Module archive
archive.sh is a generic module for dealing with various archive formats in a generic and consistent manner. It also provides some really helpful and missing functionality not provided by upstream tools.
At present the list of supported archive formats is as follows:
-
SQUASHFS: Squashfs is a compressed read-only filesystem for Linux. Squashfs intended for general read-only filesystem use, for archival use and in constrained block device/memory systems where low overhead is needed. Squashfs images are rapidly becoming a very common medium used throughout our build, install, test and upgrade code due to their high compressibility, small resultant size, massive parallelization on both create and unpack and that they can be directly mounted and booted into.
-
ISO: An ISO image is an archive file of an optical disc, a type of disk image composed of the data contents from every written sector on an optical disc, including the optical disc file system. The name ISO is taken from the ISO 9660 file system used with CD-ROM media, but what is known as an ISO image can contain other file systems.
-
TAR: A tar file is an archive file format that may or may not be compressed. The archive data sets created by tar contain various file system parameters, such as time stamps, ownership, file access permissions, and directory organization. Our archive_compress_program function is used to generalize our use of tar so that compression format is handled seamlessly based on the file extension in a way which picks the best compression program at duration.
-
CPIO: “cpio is a general file archiver utility and its associated file format. It is primarily installed on Unix-like computer operating systems. The software utility was originally intended as a tape archiving program as part of the Programmer’s Workbench (PWB/UNIX), and has been a component of virtually every Unix operating system released thereafter. Its name is derived from the phrase copy in and out, in close description of the program’s use of standard input and standard output in its operation. All variants of Unix also support other backup and archiving programs, such as tar, which has become more widely recognized.[1] The use of cpio by the RPM Package Manager, in the initramfs program of Linux kernel 2.6, and in Apple Computer’s Installer (pax) make cpio an important archiving tool” (https://en.wikipedia.org/wiki/Cpio).
func archive_append
Append a given list of paths to an existing archive atomically. The way this is done atomically is to do all the work on a temporary file and only move it over to the final file once all the append work is complete. The reason we do this atomically is to ensure that we never have a corrupt or half written archive which would be unusable. If the destination archive does not exist this will implicitly call archive_create much like ‘cat foo » nothere’.

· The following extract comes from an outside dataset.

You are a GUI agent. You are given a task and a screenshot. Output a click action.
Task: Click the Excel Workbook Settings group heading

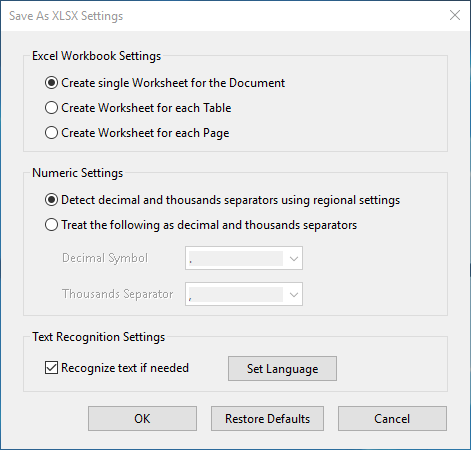[97, 56]
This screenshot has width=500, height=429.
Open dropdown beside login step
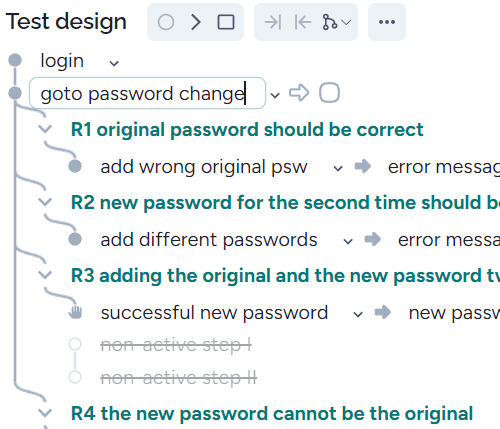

This function suports the PATH_MAPPING_SYNTAX
as described in mount.
NOTE: The implementation of this function purposefully doesn’t use native
--append
functions in the archive formats as they do not all support it. The ones which do support append do not implement in a remotely sane manner. You might ask why we don’t use overlayfs for this. First, overlayfs with bindmounting and chroots on older kernels causes some serious problems wherein orphaned mounts become unmountable and the file systems containing them cannot be unmounted later due to reference counts not being freed in the kernel. Additionally, if compression is used (which it almost always is) we are forced to decompress and recompress the archive regardless so overlayfs doesn’t save us anything. If you’re really concerned about performance just ensure TMPDIR is in memory as that is where all the work is performed.
OPTIONS
(*) Denotes required options
(&) Denotes options which can be given multiple times
--best
Use the best compression (level=9).
--bootable, --boot, -b
Make the ISO bootable (ISO only).
--delete
Delete the source files after successful archive creation.
--dereference
Dereference (follow) symbolic links (tar only).
--fast
Use the fastest compression (level=1).
--ignore-missing, -i
Ignore missing files instead of failing and returning non-zero.
--level, -l <value>
Compression level (1=fast, 9=best).
--nice, -n
Be nice and use non-parallel compressors and only a single core.
--volume, -v <value>
Optional volume name to use (ISO only).
ARGUMENTS
dest
Archive to append files to.
srcs
Source paths to append to the archive.
func archive_compress_program
Determine the best compress programm to use based on the archive suffix.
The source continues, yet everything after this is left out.